Yes, indeed, and it is really all this sequence that will have to be scrutinized. It is known that Donald Trump is currently under investigation, both on his role in the insurrection of the Capitol on January 6, 2021, but also on his management of classified archives, which he kept for more than a year, at his private home, in contravention of the laws of the land. And here obviously, we are sure of possible crimes that are much heavier, including in terms of the penalty incurred.

And one wonders if the Manhattan prosecutor, Alvin Bragg, has not brought down a historic unthinkable, that is to say to indict for the first time an ex-president.
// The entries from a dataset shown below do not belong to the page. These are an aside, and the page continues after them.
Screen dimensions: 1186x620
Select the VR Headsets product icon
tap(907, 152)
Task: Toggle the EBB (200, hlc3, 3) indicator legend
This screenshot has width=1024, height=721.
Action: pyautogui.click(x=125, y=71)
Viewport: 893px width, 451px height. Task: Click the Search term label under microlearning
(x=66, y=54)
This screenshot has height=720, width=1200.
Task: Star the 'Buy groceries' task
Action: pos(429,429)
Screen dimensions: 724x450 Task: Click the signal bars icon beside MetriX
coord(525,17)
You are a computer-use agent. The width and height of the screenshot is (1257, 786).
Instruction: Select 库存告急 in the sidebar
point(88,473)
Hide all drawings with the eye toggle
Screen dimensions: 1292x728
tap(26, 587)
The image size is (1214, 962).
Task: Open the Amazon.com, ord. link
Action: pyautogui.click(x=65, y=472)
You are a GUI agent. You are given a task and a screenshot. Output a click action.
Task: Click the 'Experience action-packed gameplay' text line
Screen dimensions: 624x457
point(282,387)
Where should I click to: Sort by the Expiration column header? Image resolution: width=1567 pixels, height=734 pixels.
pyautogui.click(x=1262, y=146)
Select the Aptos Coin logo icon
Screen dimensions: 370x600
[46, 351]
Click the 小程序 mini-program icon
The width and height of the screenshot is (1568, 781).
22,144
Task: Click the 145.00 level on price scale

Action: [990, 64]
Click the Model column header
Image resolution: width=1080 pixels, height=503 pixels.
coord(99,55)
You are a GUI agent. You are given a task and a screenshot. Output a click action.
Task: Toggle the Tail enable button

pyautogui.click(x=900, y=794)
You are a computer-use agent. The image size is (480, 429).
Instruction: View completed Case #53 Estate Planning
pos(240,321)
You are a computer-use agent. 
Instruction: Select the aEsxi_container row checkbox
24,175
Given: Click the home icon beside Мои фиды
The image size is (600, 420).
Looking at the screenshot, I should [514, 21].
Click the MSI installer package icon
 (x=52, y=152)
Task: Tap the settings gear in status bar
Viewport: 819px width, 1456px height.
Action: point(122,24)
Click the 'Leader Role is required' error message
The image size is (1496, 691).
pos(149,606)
Which could ease the burden on other prosecutors investigating Donald Trump, because now they don't have to worry about being the first to indict an ex-president – it's done. And they could go more directly to new indictments.

READ ALSO: Classified documents: Donald Trump faces justice that would have new evidence

Could these new indictments take place before the 2024 Republican and presidential primaries?

The first ballots of the Republican primary will not take place until February 2024, leaving almost a year. So a lot can happen. And that's why we have to be careful about political analysis: yes, in the short term, today, it benefits Donald Trump with his camp. But if there were to be a lot of indictments, would some Republican voters not like another candidate, perhaps as radical, DeSantis-style, but without all these judicial "pans" hanging on a candidate?